貴き龍の方は木訥すぎて苦労するかもしれない。もう少し社交的になるまで傍で支えたい。

決して交わらないくせに、かみ合いすぎるほどかみ合う気遣いが二人の間にはある。

言葉にはしない。サクラが言葉にするには彼女はあまりにココロをしらなすぎるから。

言葉にはできない。ミコトが言葉を紡ぐには彼はあまりに深く考え込みすぎるから。

親子としての気の置けなさがあるわけでなく、名を呼び合う当たり前のやり取りもなく。特別ではないくせに唯一ではある。

「そろそろ店じまいの時間でしょうか」

「今日はずいぶんと賑やかだったな」

いつもは言葉もなく一晩が過ぎていくというのに、今日は昔の話を掘り起こされたり求婚者がきたり、縁談の話をほのめかされたり。

当たり前のように続く雪椿での日常が、けれどお互いの年を考えればもういつ壊れてもおかしくないのだと気づかされる。

寿命はまだまだ長くても、人生の節目を迎えるべき年ではあることをいまさらながらに自覚する。

それでも願うのは。

今は、まだ。もうすこしだけこのままで。ぬるま湯の中でまどろむような、変化も起伏もない二人の日常が、どうか決別する決心がつくまで、このまま続きますように。

そんな風に、願うことすら恐ろしい。

当たり前に不安を抱くということは、失う未来が見えるということ。

未来を狭めたいわけではない。歩みだすなら送り出すのが親の務めだ。

それでも、険しい道は歩かせたくない。幸せに生きてこれなかった子供だから、これ以上の苦労を与えたくない。
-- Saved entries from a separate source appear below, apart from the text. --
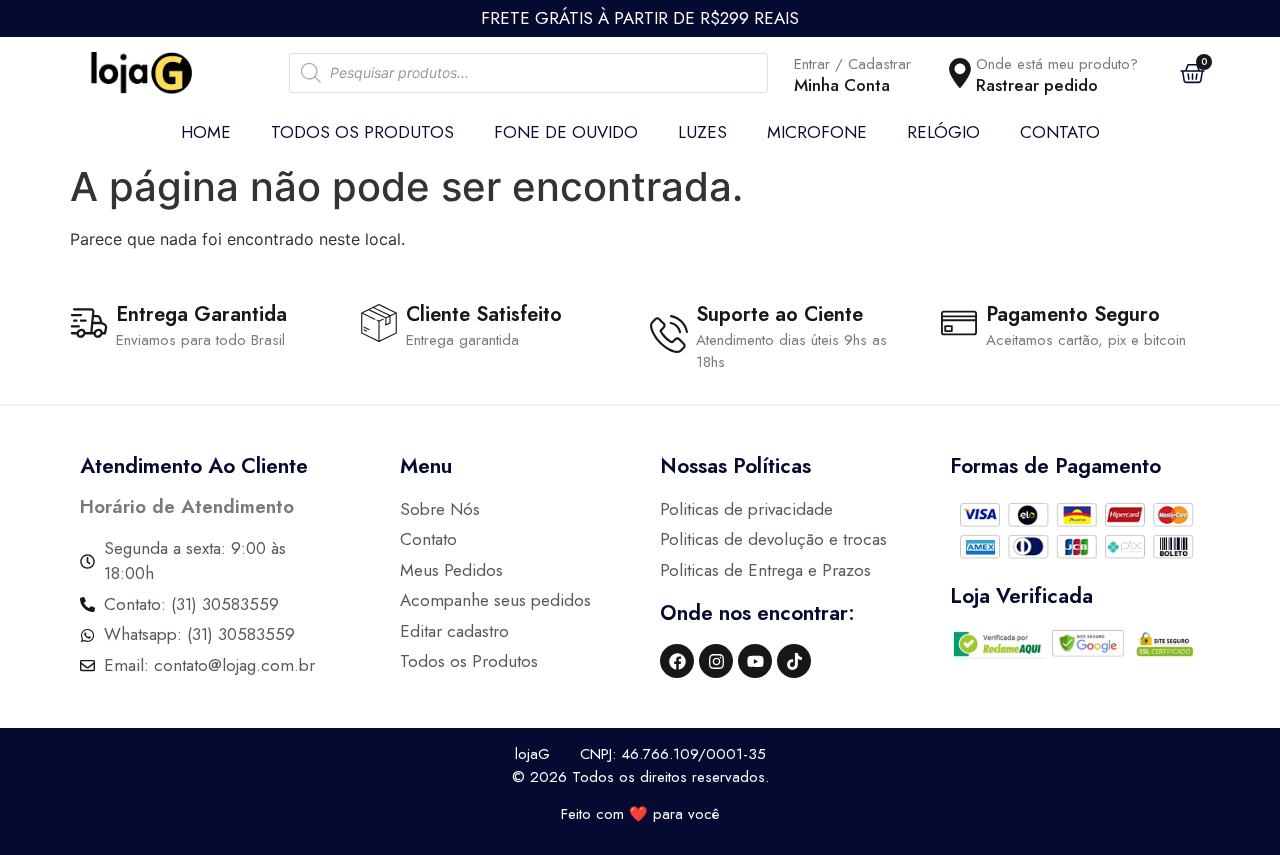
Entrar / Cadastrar (852, 64)
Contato (1060, 132)
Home (206, 132)
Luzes (702, 132)
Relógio (943, 132)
けれど、自分ではサクラを幸福にしてやることもできないのだろう。

「……難しいものだ」

「?」

「なんでもない。戸締りと火の始末は俺がしておこう。白百合は先に休むといい」

「はい、おやすみなさい、貴き龍の方」

いい夢を。そんな当たり前の就寝の挨拶をサクラにしようとして、けれどミコトはいつものように口をつぐんだのだった。